Com um conteúdo tão delicado, o site diz já ter derrubado mais de cem processos judiciais com o objetivo de suspender suas operações. Para se resguardar, o Wikileaks mantém seus arquivos hospedados em servidores espalhados por diversos países, e o principal é o sueco PeRiQuito (PRQ), que ficou famoso por hospedar o polêmico site de trocas de arquivos de música e vídeo The Pirate Bay.


Afeganistão

Nos documentos que vieram a público nos últimos dias, estão relatórios que afirmam que centenas de civis foram mortos sem conhecimento público e sem registro oficial pelas tropas de coalizão no Afeganistão. Há ainda informações sobre planos secretos para exterminar líderes extremistas do Taleban e Al Qaeda e a discussão do suposto envolvimento de Irã e Paquistão no apoio a insurgentes.

Não apenas a veracidade das informações foi confirmada, como o governo norte-americano chegou a solicitar que mais dados não fossem vazados. "Não podemos fazer nada além de implorar à pessoa que detém estes documentos confidenciais para que não os divulgue", disse o porta-voz da Casa Branca Robert Gibbs em entrevista ao programa Today, da emissora de televisão NBC.

A declaração pública de uma autoridade tão influente é mais um indício de como o modelo tem atingido seus objetivos. Sem receber nada para a divulgação dos dados confidenciais obtidos com exclusividade - mesmo quando oferecidos em primeira mão para veículos como The New York Times,  The Guardian e Der Spiegel -, o WikiLeaks sobrevive de doações de colaboradores.

A exposição cada vez maior a cada episódio de vazamento que se sucede tem garantido contribuições maiores. Em 2009, o site divulgou um vídeo em que militares norte-americanos aparecem a bordo de um helicóptero no Iraque, e abrem fogo contra um grupo de civis, entre eles dois profissionais de imprensa da agência de notícias Reuters. Logo após a publicação das gravações, a organização recebeu cerca de US$ 200 mil em doações.


Novo modelo

O último episódio de vazamento de documentos no WikiLeaks mostra um novo modelo de divulgação de informação, que surge no âmbito da era digital. O especialista em cibersegurança do Centro para Estudos Estratégicos e Internacionais (CSIS) James Lews compara a divulgação das informações sobre a guerra do Afeganistão ao caso dos Papéis do Pentágono, na década de 1970, quando documentos sobre a guerra do Vietnã vazaram para a imprensa por meio de Daniel Ellsberg, um funcionário do Departamento de Defesa dos Estados Unidos.

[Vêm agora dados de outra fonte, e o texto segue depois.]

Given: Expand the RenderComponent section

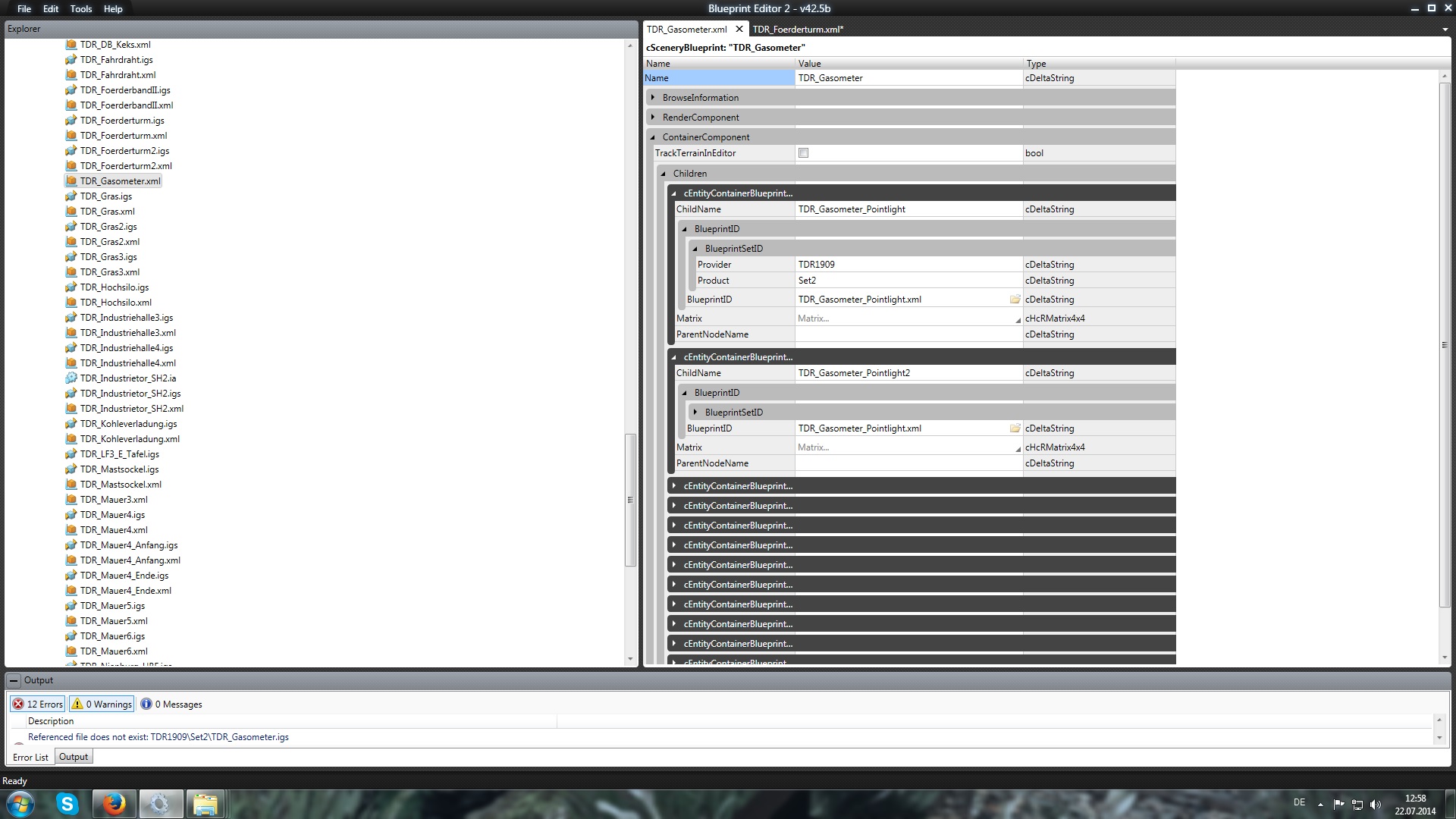Looking at the screenshot, I should [653, 118].
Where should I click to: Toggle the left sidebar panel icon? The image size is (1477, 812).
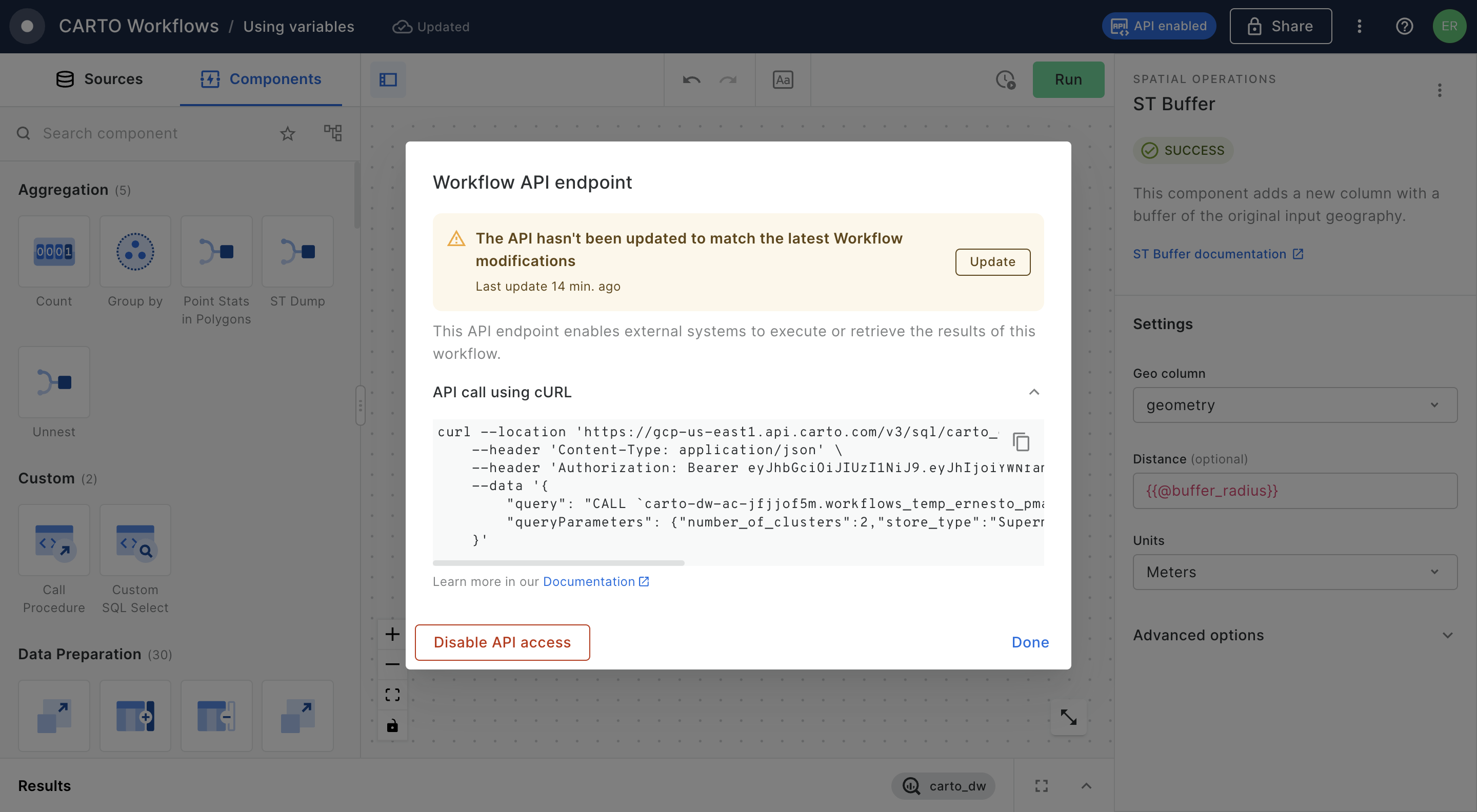click(388, 79)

"A diferença em relação aos Papeis do Pentágono é que Daniel Ellsberg pegou uma grande quantidade de documentos e os entregou a um jornalista", explicou Lewis à AFP. "Agora qualquer um pode pegar uma quantidade maior de documentos e distribui-los ao mundo inteiro".

A fundação mais recentemente tem usado mídias sociais como o Twitter e o Facebook para se tornar mais conhecida mundialmente. "Nós abrimos governos" é a descrição no perfil que o site têm nas redes. O WikiLeaks já ganhou prêmios como o de Meio de Comunicação do Ano, concedido pela revista britânica The Economist, em 2008, e o de Novas Mídias, concedido pela Anistia Internacional, em 2009, por relatos sobre matanças no Quênia.

Alvo de enxurradas de elogios de um lado e de avalanches de críticas de outro, Assange defende a existência do modelo de divulgação de informações que criou para mudar tudo o que se convencionou chamar de transparência até hoje. Um manifesto escrito em uma das páginas do WikiLeaks deixa claro: "Acreditamos que não são apenas os habitantes de um país que mantêm o seu governo honesto, mas também as pessoas de outros países que observam esse governo. Chegou o momento de criar uma avenida global e anônima para a disseminação de documentos a que o público deve ter acesso".

Por que o WikiLeaks tem causado tanta sensação? O próprio site responde assim: "A Grã-Bretanha já teve malária. Na América do Norte, a malária era epidêmica e ainda surgem casos de infecções a cada ano. Na África, a malária mata mais de 100 pessoas por hora. Na Rússia, entre o período de corrupção dos anos 90, a malária se restabeleceu. E qual a diferença entre esses casos? Nós sabemos como prevenir a malária. A ciência é universal. A diferença é uma boa administração pública."